Maybe some of the problems I've had with DB2 are answered in the docs. They're comprehensive, but it's next to impossible to find anything. I usually resort to grepping the HTML tree.
Oracle needs the least nursing; I haven't adminned it, but I've worked on sites which have no DBA, where the database has run happily for months. No doubt a pain to set it up properly, but (like Unix) once it's going you can (in theory) forget about it and get on with some work.
As a developer I must say I prefer Oracle to DB2 and SQL Server; Oracle's stored procedure language (PL/SQL) is much more powerful than either DB2 or SQL Server - you can actually do useful things without resorting to C, Java or Visual Basic.
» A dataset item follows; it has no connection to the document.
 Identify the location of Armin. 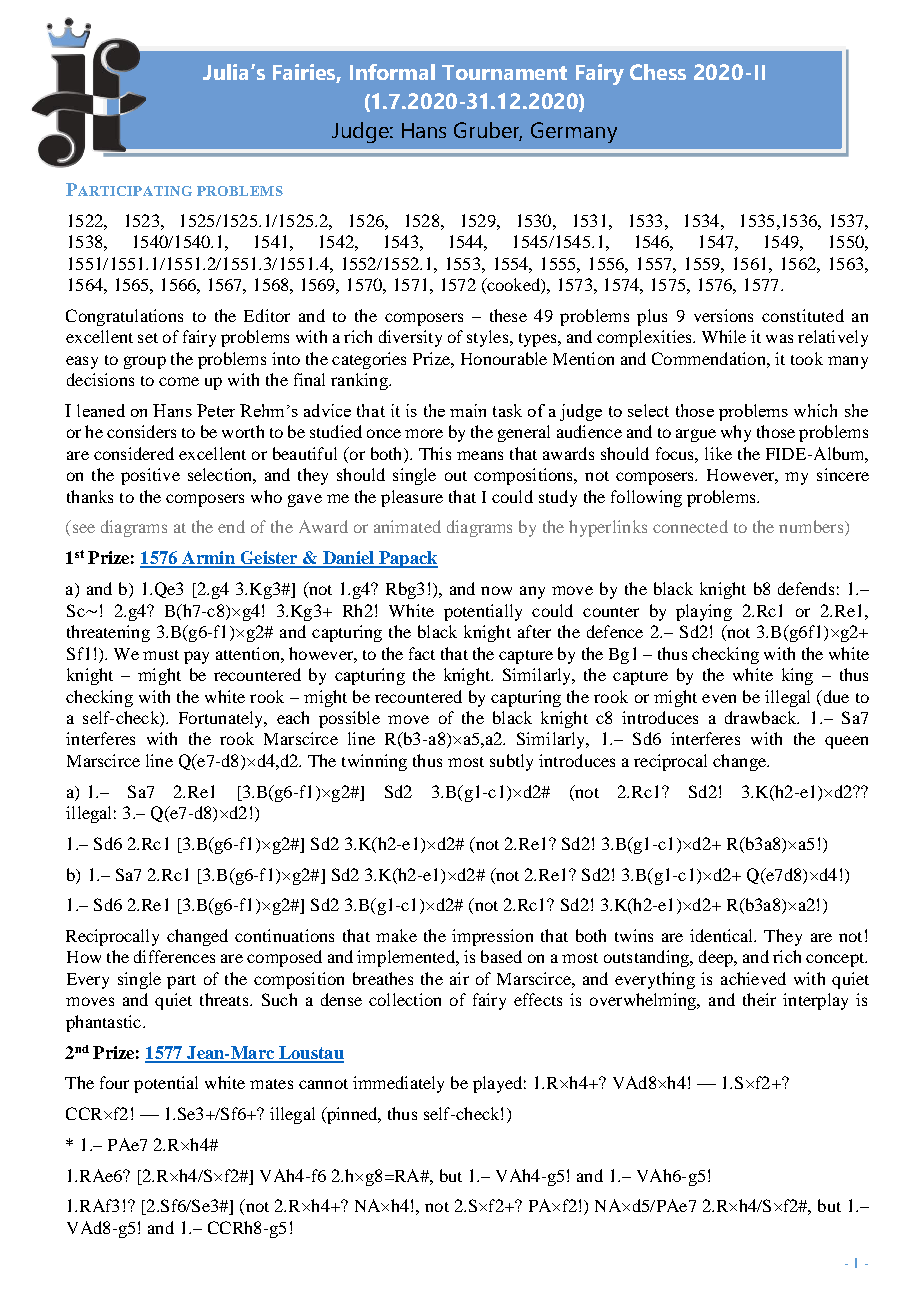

Contrary to what was said above, Oracle has had stats-based query optimization since at least V7; IDK how the query optimization compares with DB2 (although I've managed to write some some slow queries in both languages that benefitted from simple re-arrangement), but one thing I have learned - DB2 makes the query plan when a statement is compiled, and doesn't change it thereafter. Oracle makes the query plan at execution time (and caches it for efficiency) this means that if the nature of your data changes, or you add new indices, you have to re-compile the queries stored in DB2 or it will continue to use inefficient query plans. I consider this extremely stupid.
There was an excellent shareware developer/admin tool for Oracle called TOAD, that did pretty much everything you could want; I'd kill for something similar for DB2.
Oracle's docs are also much more usable, and (most importantly of all) there's a pile of good O'Reilly books covering all aspects of using Oracle.
Yes, but did you also notice that SGI supplied 44x the ammount of storage that was required, Compaq only supplied 13x. I.e to put then level you could decrease the SGI cost from 300k to 100k. They also supplied a 30K UPS, which Compaq didn't bother to include. The whole system was overspec'ed, and not in directions that actually aid the performance.
(you don't need 4 monitors to run a DB server, for example...)
FP.
-
--
Also FatPhil on SoylentNews, id 863
There are a lot of problems with coming out and saying that Linux is the hands-down winner of this benchmark. The first problem is that the Linux system has twice as many processors as the next system down. The second problem is that the system costs twice as much as the next runner up. For these reasons alone it is foolhardy to immediately claim that Linux is now the undisputed heavyweight champion of the database world.
However, the story is more than that. The most important thing to notice is not that Linux is at the top, or the number of processors is so high, or even that the cost is exorbitant. The important thing is the Linux is a contender at all. This is an OS that hasn't until recently gotten a lot of respect. That Linux can "keep up with the big boys", it shows that it is certainly capable of handling the computing needs of the corporate community.
Of course, if you live by the benchmark, you die by the benchmark. Linux apologists would do well to acknowledge that it only breaks the world record because the hardware is twice as powerful as the next OS's. However, they can still crow about the significant progress that Linux has made over its relatively short lifetime. What other OS has gone from 0 to 60 in such a short time?
Dancin Santa
but a 3TB category! I realize that several companies have tons of data, but to create a category for 3TB DBs? Holy crap!
I work for a storage solution company and it's becoming very common for even modest organizations like universities to start scoping out needs at the 1TB level.
Why is storage still such a booming business in spite of the economy's twist and turns? Just check out your own habits and what the law and generally accepted "good" practice is: there's usually a disincentive to throw any data away.
It's worth someone's time to index and archive all of those trolls and modded down posts -- gotta give those attorney's something interesting to read.